Friday, at the lunch hour, Bud Chalfack approached Jim. "Boss, I'm talkin' fer the outfit," he announced. "We figger thet we're aboot up on this week's work, an' we want this afternoon an' tomorrow off."

"What for?" queried Jim, in surprise.

"We want to ride in today. There's a fair on in Flag, an' tomorrow's rodeo day. Most of us are entered."

"But we can't stop our fence-building to go to rodeos," protested Jim.

"Shore we can. We-all cain't see any hurry aboot the fence. An' when the Fourth comes we'll be 'way down too far to ride in. So we want to have a chanct at this rodeo."

Jim actually could not decide whether this was insubordination or the legitimate claim of a cowboy. He felt helpless. If he refused they would go, anyhow. If he gave his consent it might well be that they had him "buffaloed," as Curly had been overheard to say.

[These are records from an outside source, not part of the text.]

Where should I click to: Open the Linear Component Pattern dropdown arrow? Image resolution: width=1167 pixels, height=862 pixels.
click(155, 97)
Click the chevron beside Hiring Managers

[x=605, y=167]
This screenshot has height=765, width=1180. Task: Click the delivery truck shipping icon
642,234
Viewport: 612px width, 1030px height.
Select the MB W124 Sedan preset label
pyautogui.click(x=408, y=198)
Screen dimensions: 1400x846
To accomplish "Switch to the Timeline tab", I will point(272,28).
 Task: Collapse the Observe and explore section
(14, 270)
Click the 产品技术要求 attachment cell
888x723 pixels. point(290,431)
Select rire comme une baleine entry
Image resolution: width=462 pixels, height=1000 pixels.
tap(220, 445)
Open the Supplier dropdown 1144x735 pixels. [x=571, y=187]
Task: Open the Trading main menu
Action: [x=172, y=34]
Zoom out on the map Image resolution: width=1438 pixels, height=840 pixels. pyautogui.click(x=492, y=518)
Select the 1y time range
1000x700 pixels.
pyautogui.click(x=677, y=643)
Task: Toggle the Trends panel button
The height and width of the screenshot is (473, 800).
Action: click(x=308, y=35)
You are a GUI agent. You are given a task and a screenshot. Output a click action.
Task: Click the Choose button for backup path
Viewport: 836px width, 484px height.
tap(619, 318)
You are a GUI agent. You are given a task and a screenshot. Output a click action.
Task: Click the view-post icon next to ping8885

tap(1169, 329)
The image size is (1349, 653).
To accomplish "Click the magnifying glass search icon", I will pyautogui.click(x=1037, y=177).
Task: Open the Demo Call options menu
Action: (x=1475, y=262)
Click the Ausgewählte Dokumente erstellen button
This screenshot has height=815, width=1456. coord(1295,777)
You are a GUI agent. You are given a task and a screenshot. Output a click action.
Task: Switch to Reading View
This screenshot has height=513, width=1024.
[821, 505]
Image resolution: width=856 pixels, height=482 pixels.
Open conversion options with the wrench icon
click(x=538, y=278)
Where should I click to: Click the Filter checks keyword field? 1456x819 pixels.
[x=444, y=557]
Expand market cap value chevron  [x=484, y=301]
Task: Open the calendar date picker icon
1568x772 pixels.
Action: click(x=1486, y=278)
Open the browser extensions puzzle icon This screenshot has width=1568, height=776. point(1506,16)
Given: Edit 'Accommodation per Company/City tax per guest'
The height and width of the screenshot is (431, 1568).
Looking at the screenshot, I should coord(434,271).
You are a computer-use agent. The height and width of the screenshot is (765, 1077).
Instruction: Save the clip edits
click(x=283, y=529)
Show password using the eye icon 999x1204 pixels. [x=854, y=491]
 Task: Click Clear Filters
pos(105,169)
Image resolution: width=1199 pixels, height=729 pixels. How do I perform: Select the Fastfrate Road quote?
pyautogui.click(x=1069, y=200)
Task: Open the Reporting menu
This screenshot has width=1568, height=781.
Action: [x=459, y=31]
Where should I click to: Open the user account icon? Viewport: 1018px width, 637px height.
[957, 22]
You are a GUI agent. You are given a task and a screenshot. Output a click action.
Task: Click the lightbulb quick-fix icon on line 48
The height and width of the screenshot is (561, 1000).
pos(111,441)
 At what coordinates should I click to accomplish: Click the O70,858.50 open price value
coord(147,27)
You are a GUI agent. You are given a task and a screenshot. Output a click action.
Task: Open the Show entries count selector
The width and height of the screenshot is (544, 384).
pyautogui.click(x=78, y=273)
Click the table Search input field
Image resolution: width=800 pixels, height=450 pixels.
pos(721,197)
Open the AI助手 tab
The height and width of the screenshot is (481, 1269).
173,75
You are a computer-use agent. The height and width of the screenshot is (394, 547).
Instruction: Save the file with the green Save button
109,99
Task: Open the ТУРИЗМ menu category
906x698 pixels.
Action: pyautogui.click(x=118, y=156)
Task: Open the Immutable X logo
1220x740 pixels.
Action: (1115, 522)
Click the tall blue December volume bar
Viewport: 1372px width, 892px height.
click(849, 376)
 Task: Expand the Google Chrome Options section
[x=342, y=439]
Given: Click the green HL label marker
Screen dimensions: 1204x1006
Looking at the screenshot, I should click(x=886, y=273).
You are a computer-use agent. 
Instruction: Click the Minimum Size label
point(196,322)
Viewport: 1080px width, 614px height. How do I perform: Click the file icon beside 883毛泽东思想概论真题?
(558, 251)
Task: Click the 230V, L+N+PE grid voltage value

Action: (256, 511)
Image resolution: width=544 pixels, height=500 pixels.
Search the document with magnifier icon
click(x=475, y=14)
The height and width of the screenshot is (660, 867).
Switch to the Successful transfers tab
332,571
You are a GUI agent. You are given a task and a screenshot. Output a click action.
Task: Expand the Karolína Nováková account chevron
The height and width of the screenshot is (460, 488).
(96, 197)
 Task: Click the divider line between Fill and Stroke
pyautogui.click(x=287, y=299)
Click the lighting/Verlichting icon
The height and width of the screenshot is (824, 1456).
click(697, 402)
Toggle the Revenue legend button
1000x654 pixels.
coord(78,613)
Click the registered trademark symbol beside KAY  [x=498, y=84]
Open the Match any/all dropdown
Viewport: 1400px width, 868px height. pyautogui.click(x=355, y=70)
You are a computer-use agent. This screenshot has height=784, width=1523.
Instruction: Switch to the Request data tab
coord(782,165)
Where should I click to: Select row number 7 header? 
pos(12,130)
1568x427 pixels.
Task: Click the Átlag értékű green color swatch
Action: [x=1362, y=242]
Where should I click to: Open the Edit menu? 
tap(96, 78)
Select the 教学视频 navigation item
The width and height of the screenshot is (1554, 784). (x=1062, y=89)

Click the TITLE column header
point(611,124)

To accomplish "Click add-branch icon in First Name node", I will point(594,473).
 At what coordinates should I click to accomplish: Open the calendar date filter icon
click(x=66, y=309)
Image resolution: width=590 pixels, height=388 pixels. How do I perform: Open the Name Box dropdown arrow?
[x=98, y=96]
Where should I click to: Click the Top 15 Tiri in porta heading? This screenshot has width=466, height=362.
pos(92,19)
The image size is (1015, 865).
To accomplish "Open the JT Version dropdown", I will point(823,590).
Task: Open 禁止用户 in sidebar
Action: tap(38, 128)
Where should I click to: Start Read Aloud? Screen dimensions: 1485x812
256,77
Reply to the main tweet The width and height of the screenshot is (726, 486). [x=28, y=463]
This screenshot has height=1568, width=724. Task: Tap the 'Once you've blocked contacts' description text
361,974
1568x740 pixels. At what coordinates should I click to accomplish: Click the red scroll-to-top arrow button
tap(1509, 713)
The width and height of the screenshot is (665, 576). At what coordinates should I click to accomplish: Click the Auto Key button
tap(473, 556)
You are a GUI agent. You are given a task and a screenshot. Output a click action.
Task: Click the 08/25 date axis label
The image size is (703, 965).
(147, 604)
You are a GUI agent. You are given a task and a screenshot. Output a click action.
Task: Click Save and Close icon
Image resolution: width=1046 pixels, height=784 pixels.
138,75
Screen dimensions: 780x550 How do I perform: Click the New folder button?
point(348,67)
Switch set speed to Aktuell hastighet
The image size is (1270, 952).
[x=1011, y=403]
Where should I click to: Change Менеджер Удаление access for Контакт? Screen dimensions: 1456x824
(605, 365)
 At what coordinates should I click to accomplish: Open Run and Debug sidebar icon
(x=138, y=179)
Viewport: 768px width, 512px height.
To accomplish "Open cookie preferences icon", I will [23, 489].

"Very well, you go on your own hook," he said to Bud.

They rode off, a gay and superb group of young riders who made his heart swell with pride and vet saddened it with the thought that he never could be received by them. Why had they not asked him to go with them? He would have been delighted. He had never seen a rodeo. But they did not want him; they were ashamed of their tenderfoot foreman.

After they had gone, Jim strode off toward the woods. He was astounded to hear Jeff Davis call.

"Boss, you oughtn't go out alone. But if you must go, take a rifle."

Jim did not answer, though he was grateful to Jeff. The cook, then, had perpetrated a hoax on the Diamond. He was not dumb. And it was a sure bet that neither was he slightly deaf, as he had claimed. He would be one on the cowboys, presently. Jim assured himself that he would not betray Jeff. He did not, however, take the latter's advice, but went on into the forest alone and unarmed.

He was beginning to feel a strange solace or help or something in the deep solitude of the woodland. It was early summer now. The ferns and wild flowers were springing up along the brown aisles. His step made not the slightest noise. He saw squirrels and birds, and, once, gray vanishing forms that might have been deer. Huge cliffs festooned with moss and vines, from which dripped water, arrested him in his walk. There was a pleasant, low sough of wind in the tree-tops, if anything could have spurred his flagging spirits, the sweetness and loneliness of this forest would have done so. But he guessed he was about beaten. And that confession, gaining audible admission into his consciousness, could not be dislodged.

The afternoon passed, and he returned to camp, there to cat supper in silence, without appearing to remember that the cook bad spoken to him.

He slept well, but in the morning the old bitterness and hopelessness assailed him again. An impulse to ride to town seized him, and straightway he acted upon it. He did not quite acknowledge to himself that this was a signal of defeat, but it would probably come out when he faced his uncle. He reached home about noon, to ascertain that his uncle was at the fair. Jim rode out there, and walked his horse. What a vacillating jackass he was! It would hurt Uncle Jim to find him a quitter. Ought he not to try again? Weary and distressed, he entered the fairground; and espying a gaily decorated booth advertising lunch, he dismounted and approached the counter. He gave an order to a girl behind.

When he was about through he happened to look up to see a pair of gold-brown eyes upon him.

And they wrenched out of him the query, "What would you do if you were about licked?"

It was when the girl had finally said, "I'd get up an' fight some more!" that Jim really looked at her with seeing eyes. If her spirited reply had stirred him, what more did the toss of her pretty dark head, with its glints of gold. She was a little girl, very young, and she wore a dainty blue dress. Still, there were contours under it that betrayed womanhood.